Electronic components don’t stretch easily, but that may soon change as new technology is in development that is a variation of origami.
Kirigami has inspired its efforts to build malleable electronic circuits that can create tiny sheets of strong yet bendable electronic materials made of select polymers and nanowires. This technology could lead to improvements in smart clothing, electronic skin and other applications that require pliable circuitry, said researchers at the University of Buffalo.
“Traditional electronics, like the printed circuit boards in tablets and other electronic devices, are rigid. That’s not a good match for the human body, which is full of bends and curves, especially when we are moving, said Shenqiang Ren, professor in the Department of Mechanical and Aerospace Engineering and lead author of a paper on the subject.

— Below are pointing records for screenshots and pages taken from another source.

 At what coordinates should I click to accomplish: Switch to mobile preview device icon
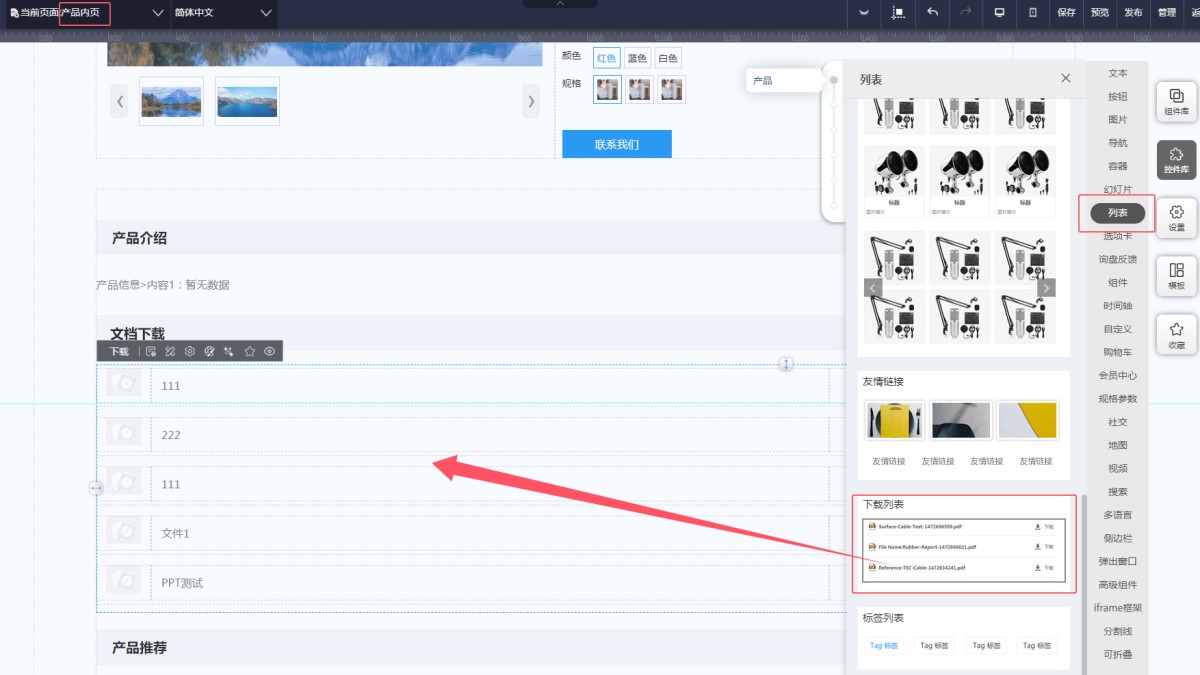point(1033,13)
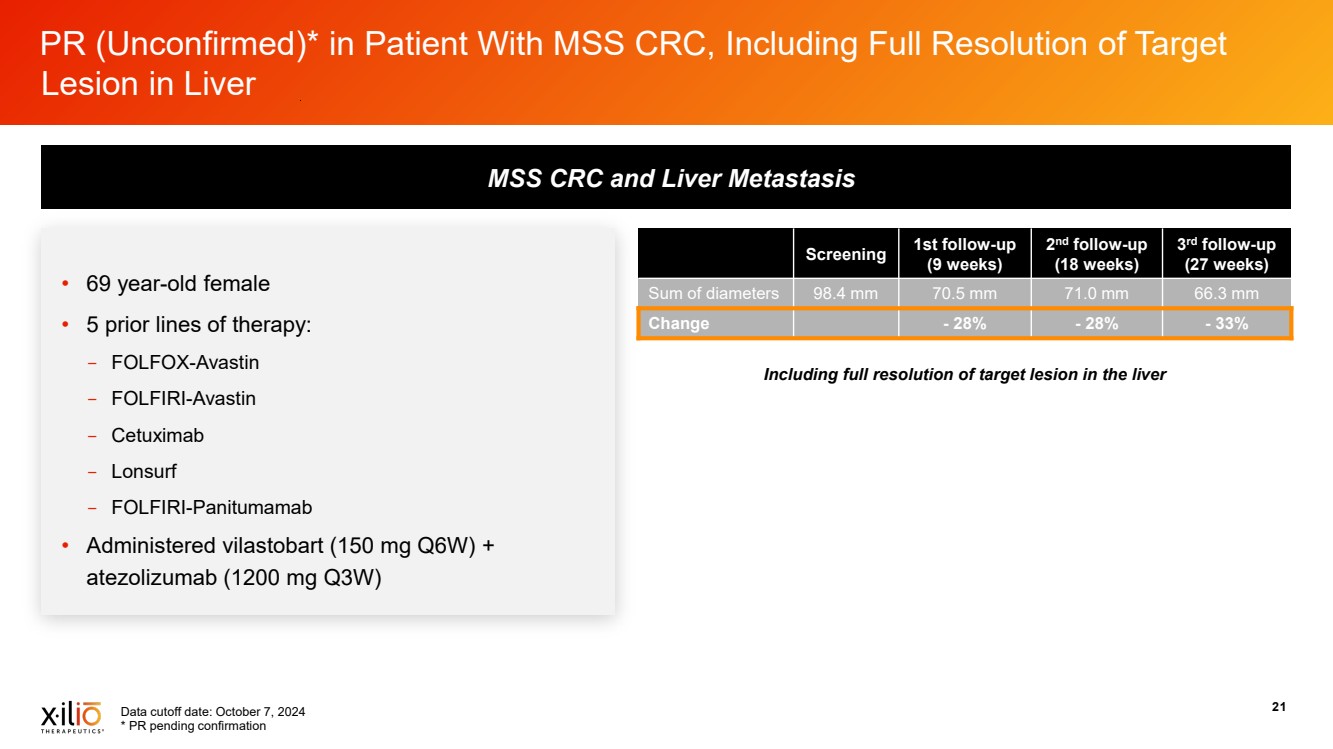Click the 69 year-old female bullet
This screenshot has height=749, width=1333.
[178, 284]
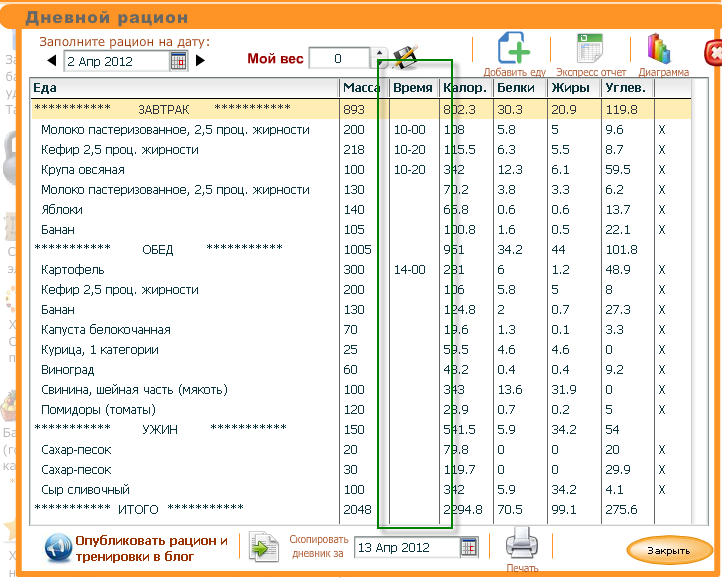The image size is (722, 578).
Task: Increase Мой вес with up spinner arrow
Action: (379, 54)
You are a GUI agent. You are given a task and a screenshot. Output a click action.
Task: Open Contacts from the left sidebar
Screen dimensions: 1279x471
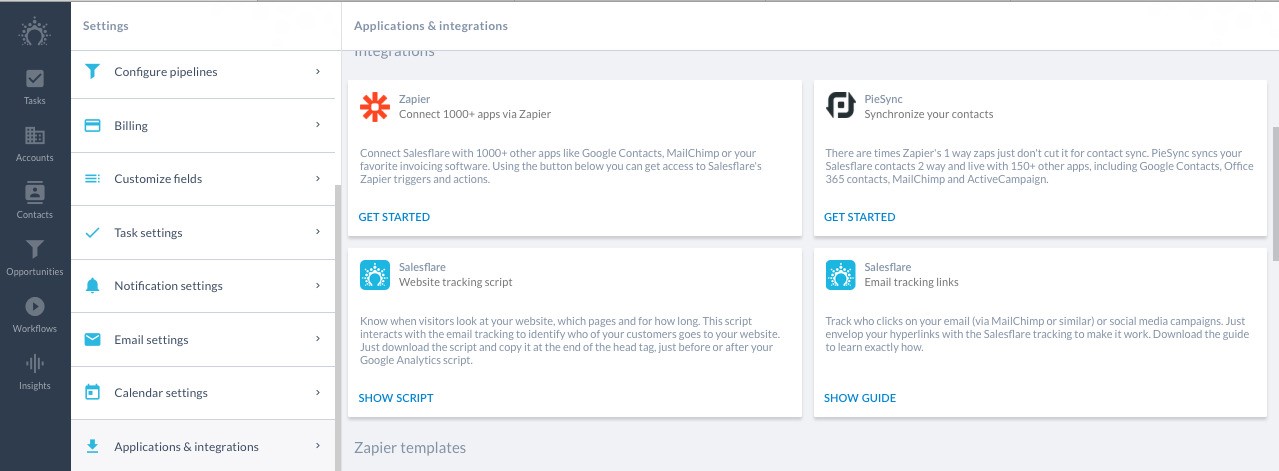pyautogui.click(x=35, y=201)
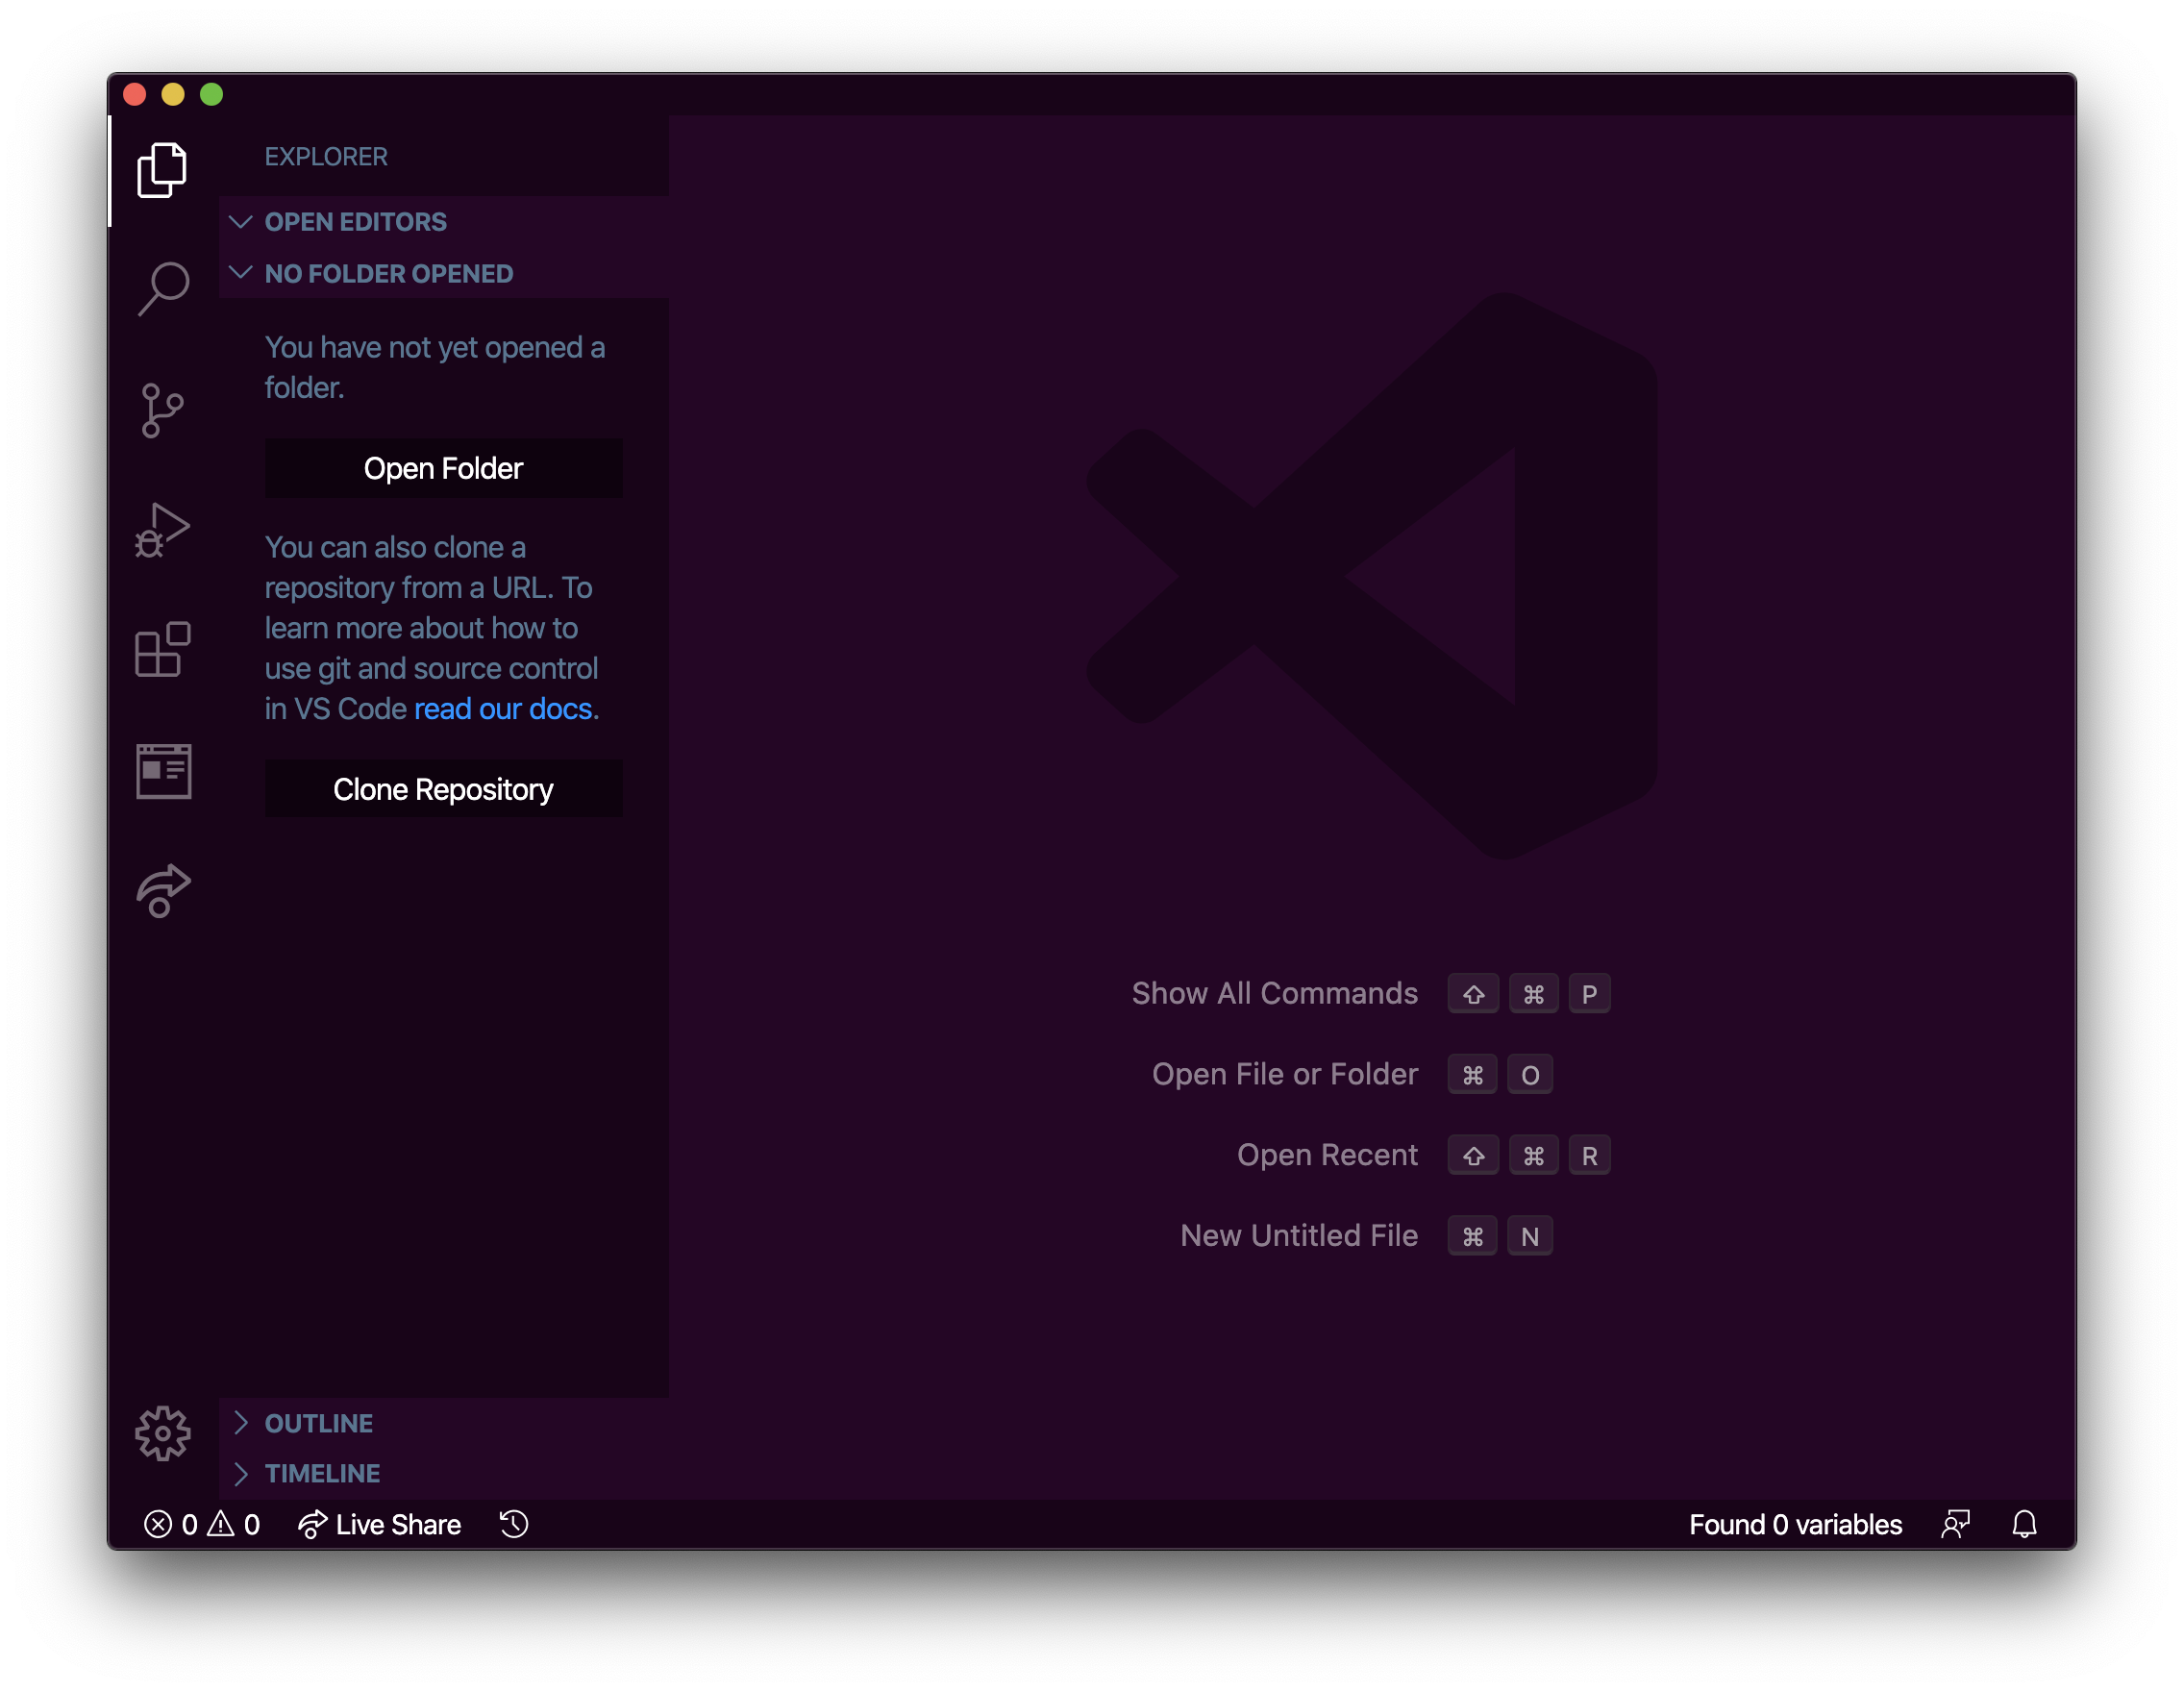
Task: Click the Clone Repository button
Action: (443, 789)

“We examined the design principles behind kirigami, which is an efficient and beautiful art form, and applied them to our work to develop a much stronger and stretchable conductor of power,” said Ren, also a member of UB’s RENEW Institute, which is dedicated to solving complex environmental problems.
The study, which includes computational modeling contributions from Temple University researchers, employs nanoconfinement engineering and strain engineering (a strategy in semiconductor manufacturing used to boost device performance).
Without kirigami, the polymer – known as PthTFB — can be deformed up to 6 percent from its original shape without changing its electronic conductivity. With kirigami, the polymer can stretch up to 2,000 percent. Also, the conductivity of PthTFB with kirigami increases by three orders of magnitude.
The advancement has many potential applications, including electronic skin (thin electronic material that mimics human skin, often used in robotic and health applications), bendable display screens and electronic paper.
But its most useful application could be in smart clothing, a market that analysts said could reach $4 billion by 2024.